Abstract P4-03-13: Combined estrogen receptor alpha and XPO1 targeting to overcome endocrine resistance

Abstract

Abstract The majority of breast cancer-specific deaths occur in women with recurrent, ERα (+), metastatic tumors that are initially responsive to endocrine therapy yet become endocrine-resistant. There is a critical need for novel therapeutic approaches to re-sensitize recurrent ERα (+) tumors to endocrine therapies. The objective of this study was to elucidate mechanisms of improved effectiveness of combined targeting of ERα and XPO1, a nuclear transport protein in overcoming endocrine resistance.
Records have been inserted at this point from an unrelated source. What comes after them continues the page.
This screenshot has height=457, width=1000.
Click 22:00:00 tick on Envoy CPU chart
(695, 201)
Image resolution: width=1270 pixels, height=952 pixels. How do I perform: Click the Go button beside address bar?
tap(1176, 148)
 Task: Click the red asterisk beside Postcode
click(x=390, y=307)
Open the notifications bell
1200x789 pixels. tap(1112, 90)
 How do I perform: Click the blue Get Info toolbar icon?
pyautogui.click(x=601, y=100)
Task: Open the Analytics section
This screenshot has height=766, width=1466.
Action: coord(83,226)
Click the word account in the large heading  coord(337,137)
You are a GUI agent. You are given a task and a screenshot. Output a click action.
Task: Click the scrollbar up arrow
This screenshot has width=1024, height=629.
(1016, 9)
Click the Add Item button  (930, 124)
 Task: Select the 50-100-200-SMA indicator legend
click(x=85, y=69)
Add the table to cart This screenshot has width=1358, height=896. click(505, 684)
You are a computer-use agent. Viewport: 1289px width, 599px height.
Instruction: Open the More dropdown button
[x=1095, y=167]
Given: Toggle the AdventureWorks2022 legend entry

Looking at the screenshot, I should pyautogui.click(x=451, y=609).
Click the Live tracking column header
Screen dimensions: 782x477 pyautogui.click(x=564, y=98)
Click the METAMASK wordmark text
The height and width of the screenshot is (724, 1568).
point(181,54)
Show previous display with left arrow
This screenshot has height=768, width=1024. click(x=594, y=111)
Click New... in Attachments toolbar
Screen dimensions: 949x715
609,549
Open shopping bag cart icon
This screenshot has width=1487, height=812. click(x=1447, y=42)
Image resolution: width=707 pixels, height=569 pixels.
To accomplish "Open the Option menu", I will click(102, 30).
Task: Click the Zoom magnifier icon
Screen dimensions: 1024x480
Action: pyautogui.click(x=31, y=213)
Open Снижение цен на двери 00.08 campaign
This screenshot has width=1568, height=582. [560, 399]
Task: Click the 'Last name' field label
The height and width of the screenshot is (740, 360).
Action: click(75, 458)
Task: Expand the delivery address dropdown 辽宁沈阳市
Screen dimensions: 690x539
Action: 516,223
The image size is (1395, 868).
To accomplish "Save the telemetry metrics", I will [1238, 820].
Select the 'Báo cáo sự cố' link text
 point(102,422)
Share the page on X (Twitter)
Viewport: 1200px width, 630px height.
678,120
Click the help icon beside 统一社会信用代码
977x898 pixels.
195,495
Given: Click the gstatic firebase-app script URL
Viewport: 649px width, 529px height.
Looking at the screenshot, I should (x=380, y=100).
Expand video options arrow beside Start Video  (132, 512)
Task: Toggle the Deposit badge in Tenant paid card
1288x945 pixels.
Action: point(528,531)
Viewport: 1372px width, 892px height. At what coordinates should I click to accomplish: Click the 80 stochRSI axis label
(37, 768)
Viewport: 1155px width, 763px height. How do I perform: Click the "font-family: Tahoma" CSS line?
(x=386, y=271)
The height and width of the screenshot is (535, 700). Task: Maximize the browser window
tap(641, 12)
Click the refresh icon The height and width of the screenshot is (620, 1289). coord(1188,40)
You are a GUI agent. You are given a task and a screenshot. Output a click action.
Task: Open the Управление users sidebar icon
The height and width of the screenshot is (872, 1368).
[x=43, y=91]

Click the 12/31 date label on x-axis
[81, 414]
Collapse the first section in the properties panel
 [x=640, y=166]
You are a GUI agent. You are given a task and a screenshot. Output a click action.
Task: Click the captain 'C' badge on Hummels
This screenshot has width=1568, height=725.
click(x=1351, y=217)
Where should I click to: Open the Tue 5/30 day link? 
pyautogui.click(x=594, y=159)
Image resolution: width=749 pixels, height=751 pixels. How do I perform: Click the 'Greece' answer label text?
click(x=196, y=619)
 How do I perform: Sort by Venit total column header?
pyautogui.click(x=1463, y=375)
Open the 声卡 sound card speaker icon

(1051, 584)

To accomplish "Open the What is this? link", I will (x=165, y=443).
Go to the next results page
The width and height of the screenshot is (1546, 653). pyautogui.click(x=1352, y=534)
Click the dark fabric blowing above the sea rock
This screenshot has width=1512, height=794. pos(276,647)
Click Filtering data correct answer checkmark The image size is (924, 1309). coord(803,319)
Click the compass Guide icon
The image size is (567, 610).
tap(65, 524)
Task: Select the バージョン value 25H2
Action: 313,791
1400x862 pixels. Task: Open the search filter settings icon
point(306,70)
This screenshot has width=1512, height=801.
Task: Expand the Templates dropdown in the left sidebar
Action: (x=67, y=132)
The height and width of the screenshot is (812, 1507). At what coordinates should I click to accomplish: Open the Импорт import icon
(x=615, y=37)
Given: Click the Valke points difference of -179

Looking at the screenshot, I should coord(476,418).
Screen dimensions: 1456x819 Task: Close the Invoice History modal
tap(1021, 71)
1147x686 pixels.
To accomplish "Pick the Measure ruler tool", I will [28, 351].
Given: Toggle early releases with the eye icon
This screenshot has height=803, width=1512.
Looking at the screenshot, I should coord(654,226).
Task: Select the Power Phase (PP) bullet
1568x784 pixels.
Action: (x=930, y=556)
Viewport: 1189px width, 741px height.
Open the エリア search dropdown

Using Cignal Finder pathway profiling, Seahorse metabolic profiling and GC/MS whole metabolite profiling, we found that combination of 4-OH-Tamoxifen (4-OH-Tam) and Selinexor (SXR), a highly selective XPO1 inhibitor that is currently in clinical trials for leukemia and prostate cancer, inhibited Akt phosphorylation by changing the phosphorylation status and localization of the kinase. Since we observed dramatic changes in Akt activity, we hypothesized that metabolic pathways and consequently metabolic profile of breast cancer cells would change in the presence of 4-OH-Tam and SXR. These cells were more dependent on mitochondria for energy production. Their glucose and fatty acid dependency decreased in the presence of SXR and cells were more dependent on glutamine as the mitochondrial fuel source. We demonstrated that combined targeting of XPO1 and ERα rewires metabolic pathways and induce autophagy. Remodeling metabolic pathways to regenerate new vulnerabilities in endocrine-resistant tumors is novel, and given the need for better strategies for improving therapy response of relapsed ERα (+) tumors, our findings show great promise for combined targeting of ERα and XPO1 in the clinic to reduce cancer recurrences. Citation Format: Madak Erdogan Z, Kulkoyluoglu E. Combined estrogen receptor alpha and XPO1 targeting to overcome endocrine resistance [abstract]. In: Proceedings of the 2017 San Antonio Breast Cancer Symposium; 2017 Dec 5-9; San Antonio, TX. Philadelphia (PA): AACR; Cancer Res 2018;78(4 Suppl):Abstract nr P4-03-13.